Realizado pelo Instituto de Neurociência Cognitiva da University College London (UCL), da Universidade de Londres, na Inglaterra, o estudo publicado no Jornal da Sociedade de Neurociência indicou que o cérebro dos adolescentes está estruturalmente mais parecido ao das crianças do que ao dos adultos. “Não é sempre fácil para os adolescentes prestarem atenção às aulas, por exemplo, sem deixarem a mente divagar. Mas isso não acontece por culpa deles”, afirmou o Dr. Iroise Dumontheil, um dos autores da pesquisa, ao site do jornal britânico The Guardian.
Juntamente à equipe de pesquisa, ele monitorou, por meio da ressonância magnética, as atividades cerebrais de um grupo de adolescentes enquanto tentavam resolver um problema matemático. No entanto, a região do cérebro chamada de córtex pré-frontal, responsável pela tomada de decisões e também pela realização de diferentes tarefas ao mesmo tempo, entre outros encargos, apresentava um nível inesperado de atividades, indicando que o cérebro estava sendo menos eficaz que o de um adulto e atuando de maneira caótica.
Ainda de acordo com o The Guardian, a Dr. Sarah-Jayne Blakemore, líder do estudo, afirmou que a grande quantidade de substância cinzenta – corpos celulares que carregam mensagens dentro do cérebro – é a principal razão para tal movimentação no cérebro. À medida que envelhecemos, esta quantidade diminui. Mas para a psicóloga Carolina Nikaedo, especialista em adolescentes da Clínica EDAC - Equipe de Diagnóstico e Atendimento Clínico, em São Paulo, são vários os fatores que devem ser considerados para justificar a falta de atenção.
Tudo ao mesmo tempo
Segundo a especialista, a região frontal do cérebro também tem uma participação muito ativa no que é chamado de capacidade de controle inibitório, que nos ajuda a focar a atenção numa palestra ou numa aula, por exemplo, e inibir outros estímulos, como pessoas conversando ou o barulho de um ventilador. “Por ser esta uma região que se desenvolve por um grande período após o nascimento, não é que a criança ou o adolescente não preste atenção em nada, mas sim pode estar prestando atenção em tudo ao mesmo tempo”, explica.
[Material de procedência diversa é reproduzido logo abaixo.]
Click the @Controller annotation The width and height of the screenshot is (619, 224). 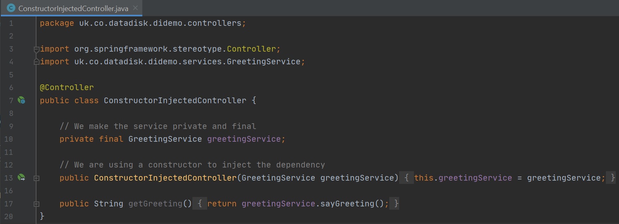pos(66,87)

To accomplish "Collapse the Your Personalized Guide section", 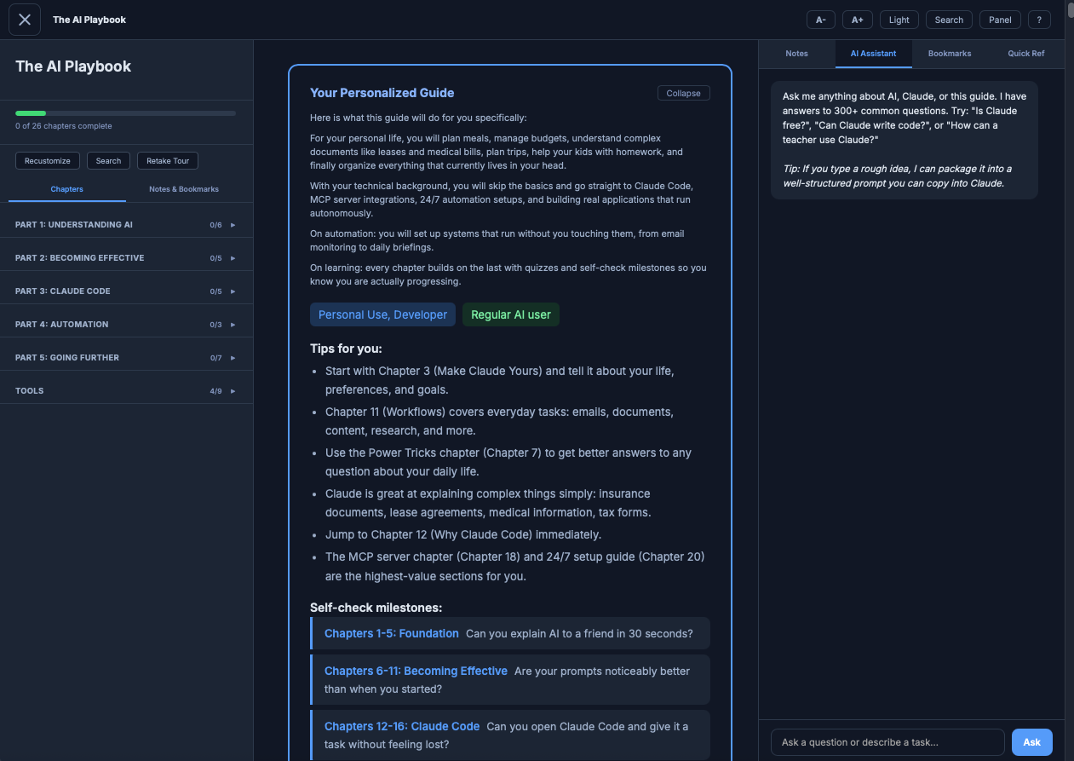I will pyautogui.click(x=683, y=93).
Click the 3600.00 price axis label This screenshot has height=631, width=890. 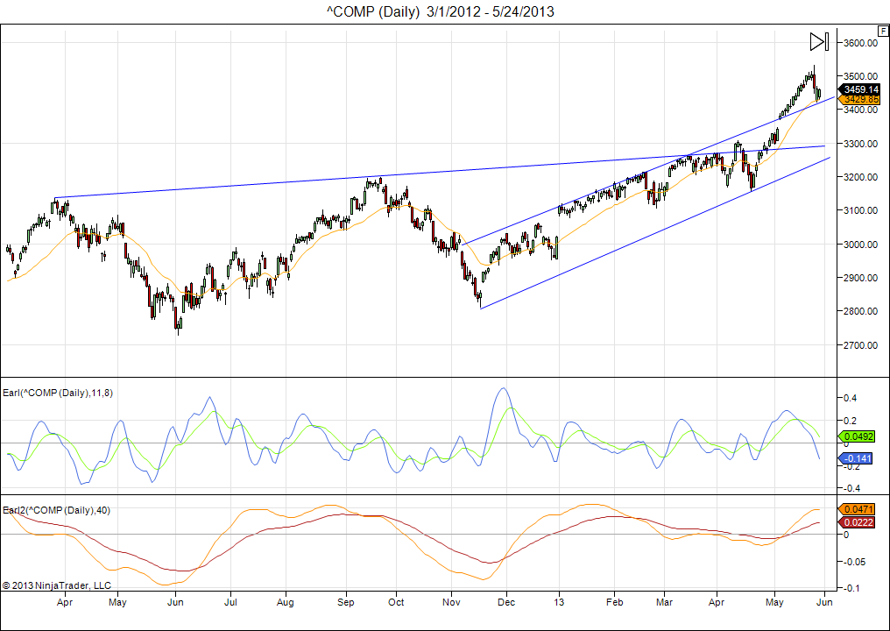click(859, 43)
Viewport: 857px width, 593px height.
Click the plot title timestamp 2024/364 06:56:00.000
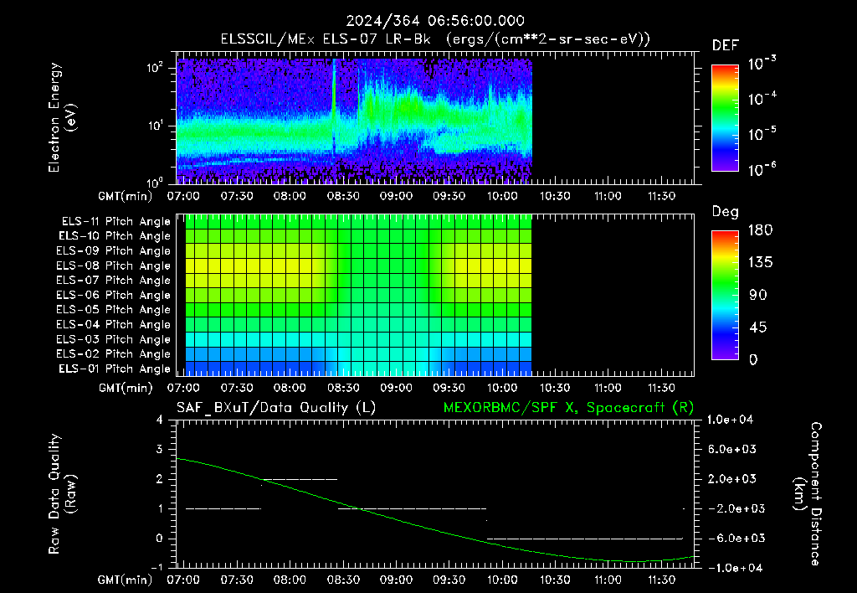[435, 21]

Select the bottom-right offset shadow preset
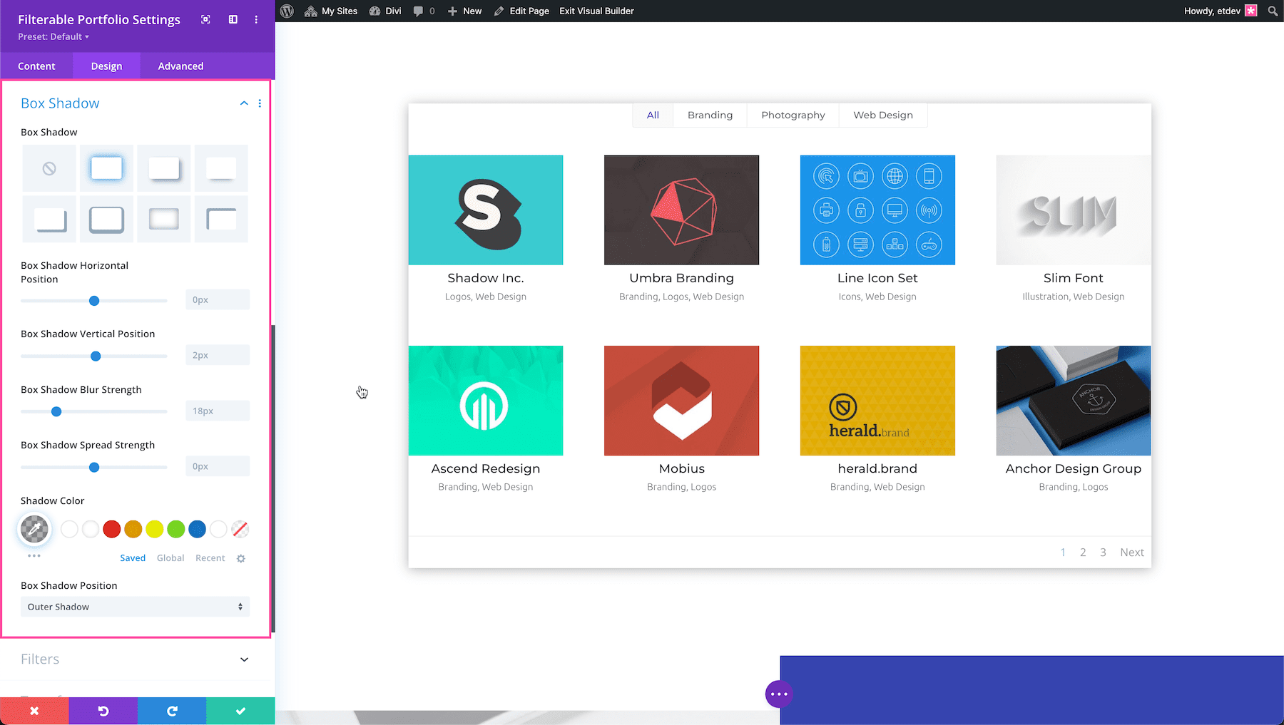[163, 169]
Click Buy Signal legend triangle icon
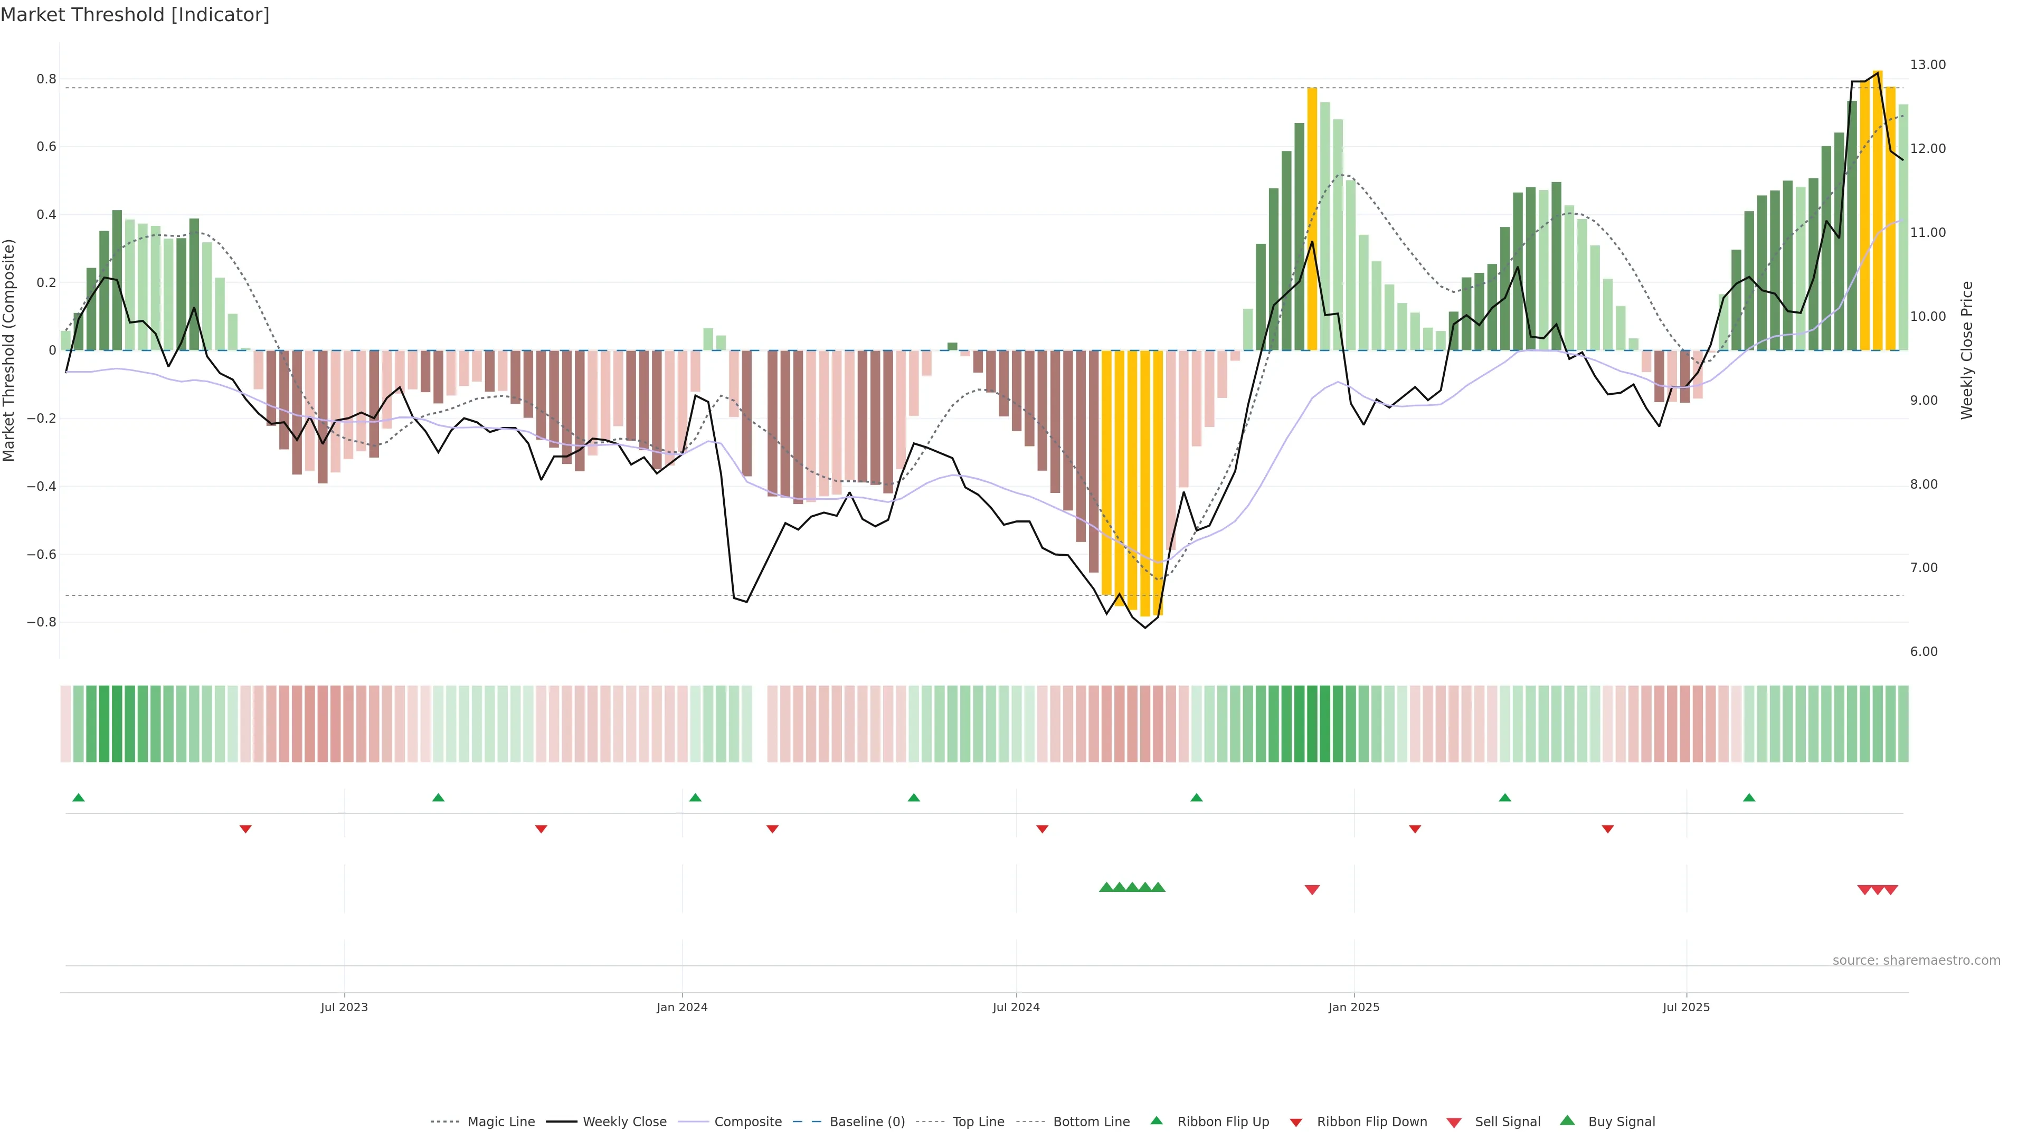This screenshot has width=2027, height=1140. pos(1567,1121)
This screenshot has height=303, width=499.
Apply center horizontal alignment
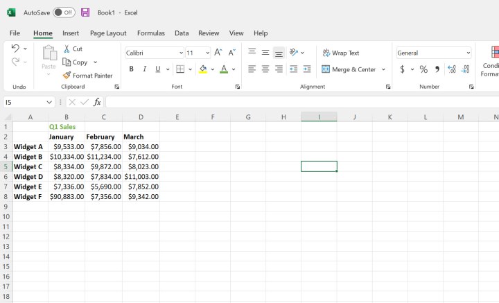265,69
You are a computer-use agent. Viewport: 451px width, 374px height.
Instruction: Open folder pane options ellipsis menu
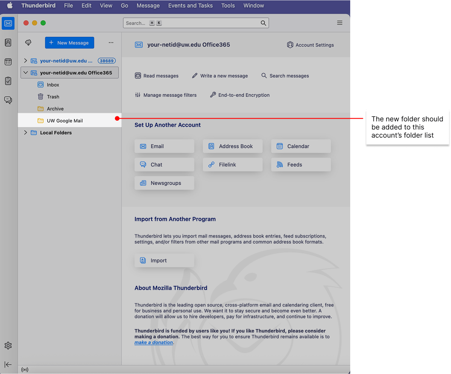[111, 43]
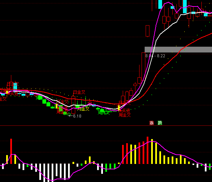Select the yellow candle at the rally start
Screen dimensions: 212x182
pos(119,108)
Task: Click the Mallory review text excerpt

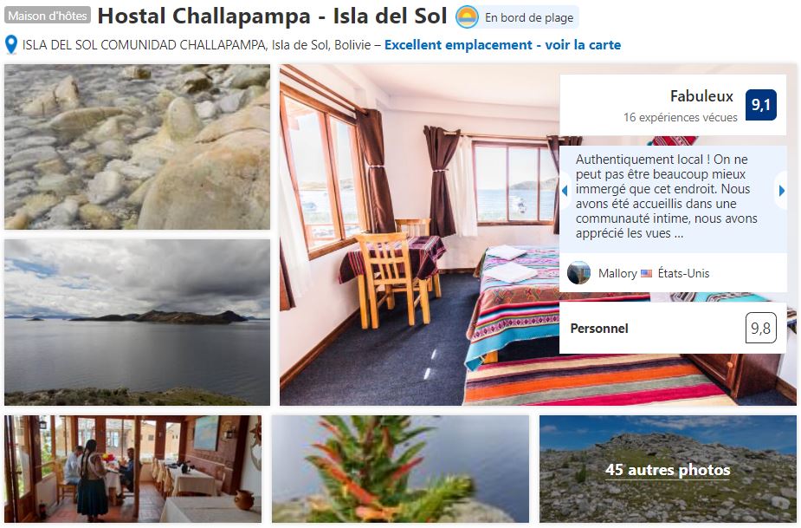Action: pos(667,196)
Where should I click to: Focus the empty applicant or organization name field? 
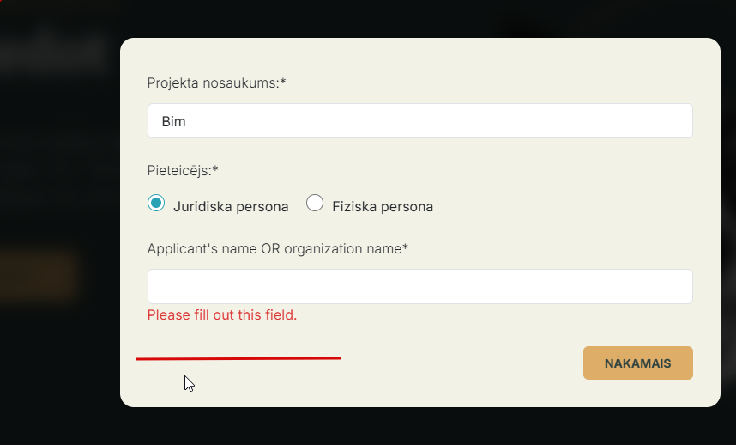pos(419,286)
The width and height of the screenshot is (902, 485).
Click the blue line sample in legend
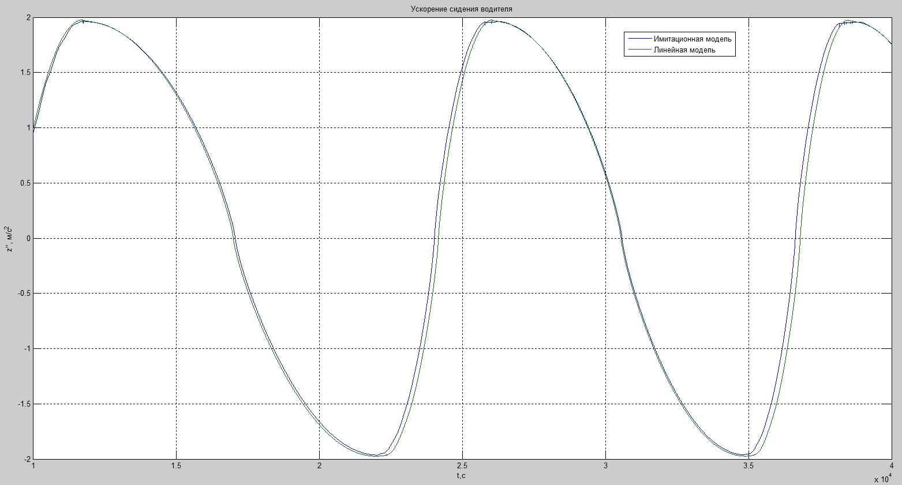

Esta habilidade – ou a falta dela – explica também o envolvimento emocional que possuímos com uma determinada atividade, independentemente de sermos adolescentes ou adultos. “Se jogar videogame gera mais prazer a um indivíduo, ele estará liberando as substâncias desta sensação, que facilita o funcionamento da região do córtex pré-frontal do cérebro e consequentemente a inibição de outros estímulos”, revela. Portanto, se os estudos não atraem tanto o adolescente, será comum deixar os livros sempre para depois.
Mas de acordo com Geraldo Possendoro, psiquiatra, psicoterapeuta e mestre em Neurociências e Comportamento pela Universidade de São Paulo (USP), é preciso lembrar que o processo de desenvolvimento da atenção é muito mais complexo do que imaginamos. E os aspectos neurobiológicos inclusos neste processo ainda não são inteiramente conhecidos: “até então não há certeza absoluta sobre as estruturas cerebrais de um adolescente, se já estão maduras e se as atividades já estão sendo realizadas de forma completamente adequada”.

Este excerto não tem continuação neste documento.